(Pixel coordinate grounding data)
----------

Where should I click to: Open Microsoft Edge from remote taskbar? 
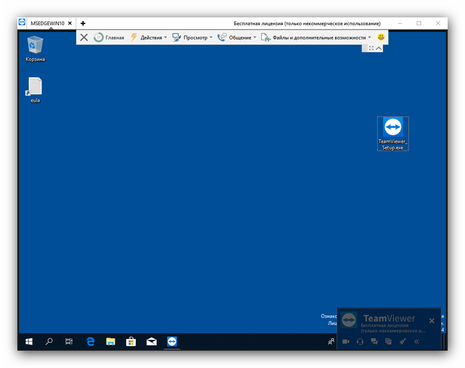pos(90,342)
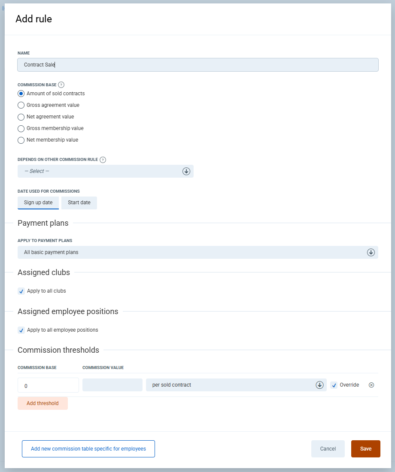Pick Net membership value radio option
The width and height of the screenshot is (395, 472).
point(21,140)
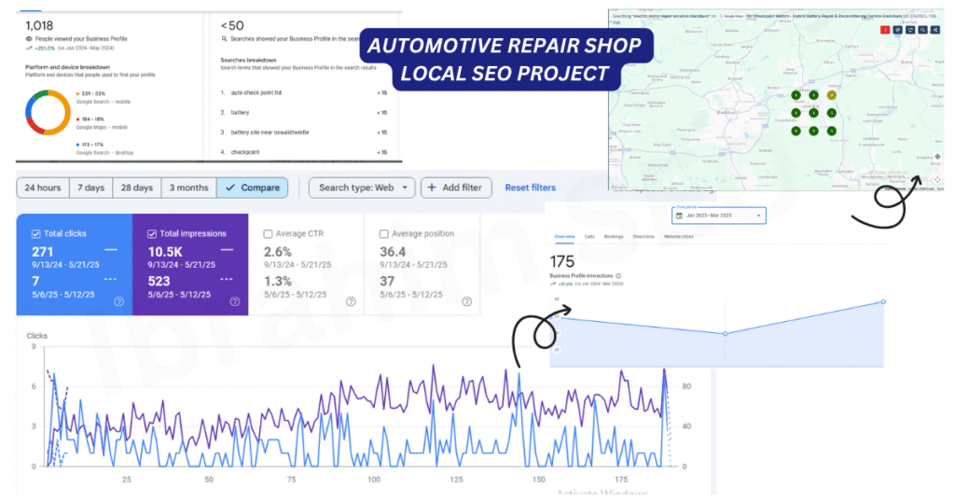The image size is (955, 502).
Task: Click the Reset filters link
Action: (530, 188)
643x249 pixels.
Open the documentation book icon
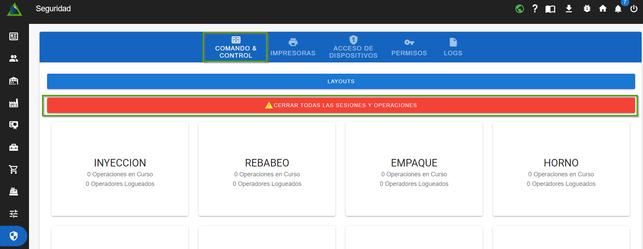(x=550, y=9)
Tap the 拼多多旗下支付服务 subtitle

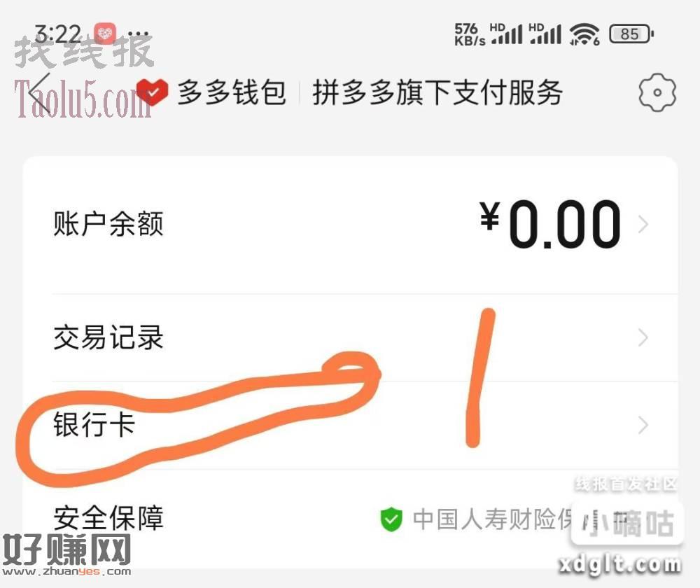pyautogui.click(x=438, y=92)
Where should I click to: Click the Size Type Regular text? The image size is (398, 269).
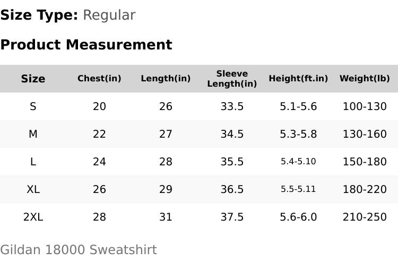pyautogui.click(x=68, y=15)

----------

_Exercise instructions_
Write all the lines above out again exactly, minus the images.

_Task answer_
Where should I click to: Open Microsoft Edge from remote taskbar? 
pos(90,342)
Pick Net membership value radio option
The width and height of the screenshot is (395, 472).
point(21,140)
The image size is (955, 502).
Task: Click the Reset filters link
Action: (530, 188)
643x249 pixels.
Open the documentation book icon
(x=550, y=9)
Tap the 拼多多旗下支付服务 subtitle

pyautogui.click(x=438, y=92)
Where should I click to: Click the Size Type Regular text? The image size is (398, 269).
pyautogui.click(x=68, y=15)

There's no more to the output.